His justification for his decision is, when put as plainly and as accurately as it here, almost tragicomic: Olney believes Mike Mussina belongs in Cooperstown, but he believes 10 other guys on the ballot deserve it more. The logical outcome is absurdity:
[Mussina's] chances for induction will improve slightly this year because I'm abstaining from the voting for the first time, and won't submit a ballot. The same is true for Curt Schilling, and Tim Raines, and at least two others who I think should be inducted into the Hall of Fame.
To repeat: I think Mussina, Schilling and Raines and others are Hall of Famers, but it's better for their candidacy if I don't cast a ballot.
If that sounds backward, well, that's how the Hall of Fame voting has evolved, squeezed between rules that badly need to be updated and the progression of the candidates linked to the use of performance-enhancing drugs. The process needs to be pruned to allow voters to get back to answering a simple question about each candidate: Was his career worthy of the Hall of Fame?
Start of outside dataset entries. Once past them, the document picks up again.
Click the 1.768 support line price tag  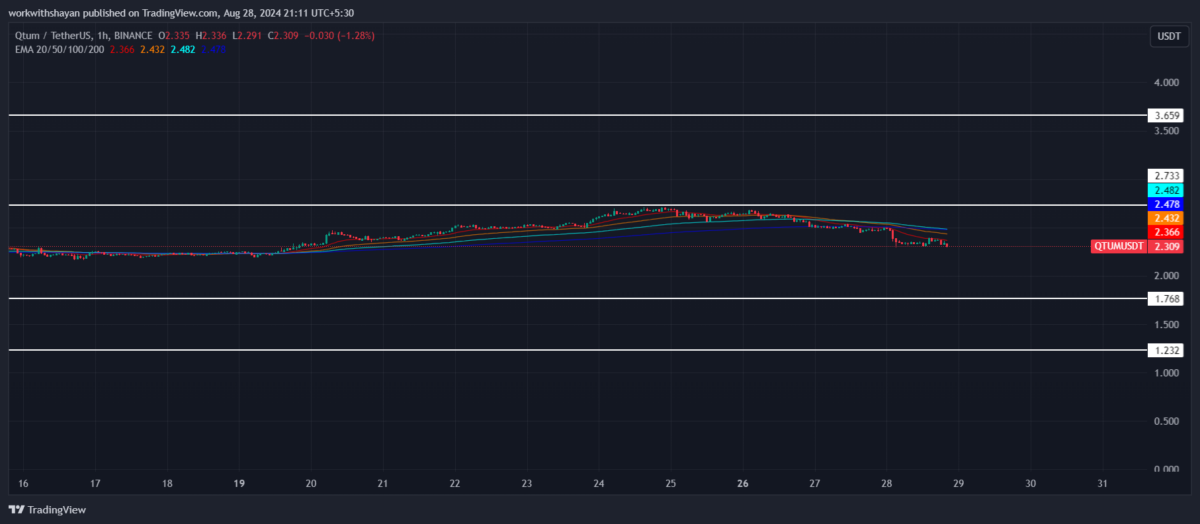(1166, 299)
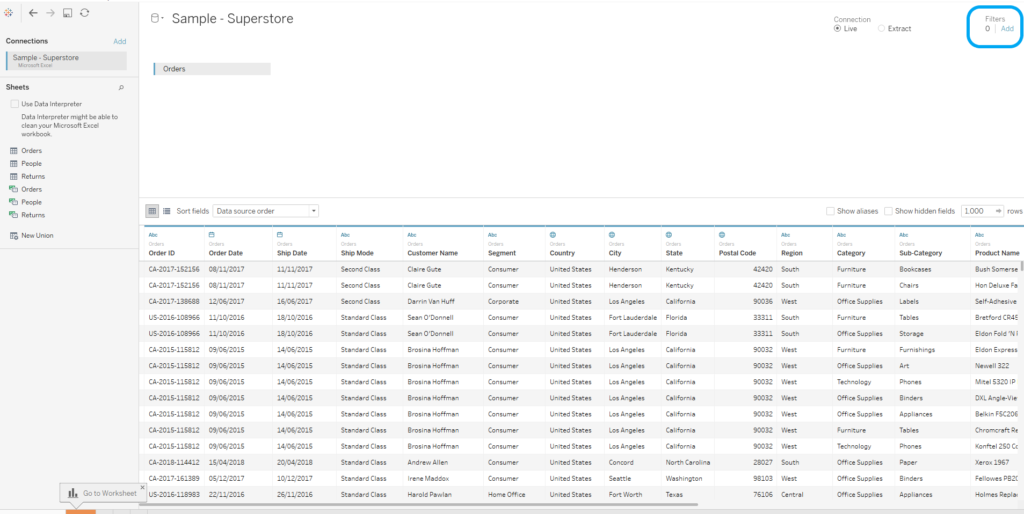The image size is (1024, 514).
Task: Select the Extract connection radio button
Action: 881,29
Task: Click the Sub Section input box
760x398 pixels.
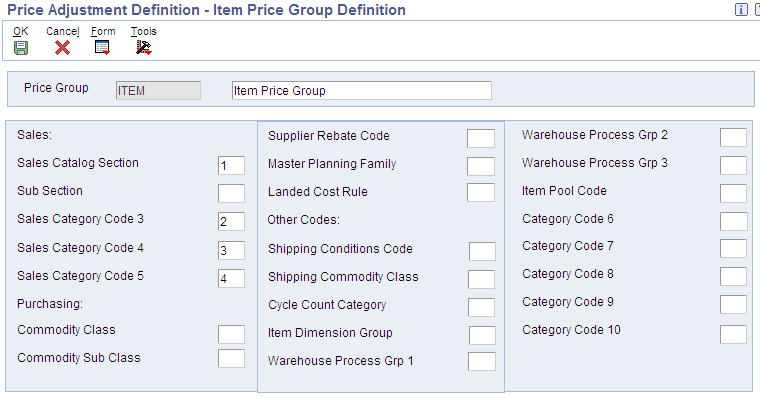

With voters limited to 10 names, and a massive backlog caused by unclear guidelines and hundreds of different interpretations of how to treat the PED era, being forced to leave a player off a ballot is akin to voting against him. This is as close as Olney—boring, upright Olney, who requires the cold math of the ballot limit to take this stand—will get to raging against his dumb colleagues for not voting in the Bondses and Clemenses as soon as they were eligible. But we will absolutely take it.
Preach on, brother Buster:
I think all players should be judged within the context of the era in which they played, and during McGwire's career, the sport was saturated with performance-enhancing drugs, largely because over the period of about 15 years, no one within the institution of baseball — not the union leaders, not MLB owners, not the commissioner, not the clean players, nor the media that covered the sport — aggressively addressed the growing problem. Through that inaction, what evolved was a chemical Frankenstein of a game. Like it or not, that's what the sport was in that time: no drug testing, lots of drug use, lots of drug users, lots of money being made by everybody. (And by the way, no team, baseball executive or player has offered to give back the money made in that time.)
The idea of retroactive morality is ridiculous[.]
When Dan Le Batard turned his Hall of Fame vote over to us last year, he cited these selfsame absurdities. When we turned our vote over to the public, it was to draw attention to these exact shortcomings in the system. We were branded extremists. What does that make Olney?
This seems like a big deal, like maybe the Hall of Fame's Walter Cronkite moment. Olney is as respected as he is scrupulously beige; not some young firebrand looking to burn down Cooperstown, but as centrist and as establishment as they come. He thinks things are broken. Who else is with him?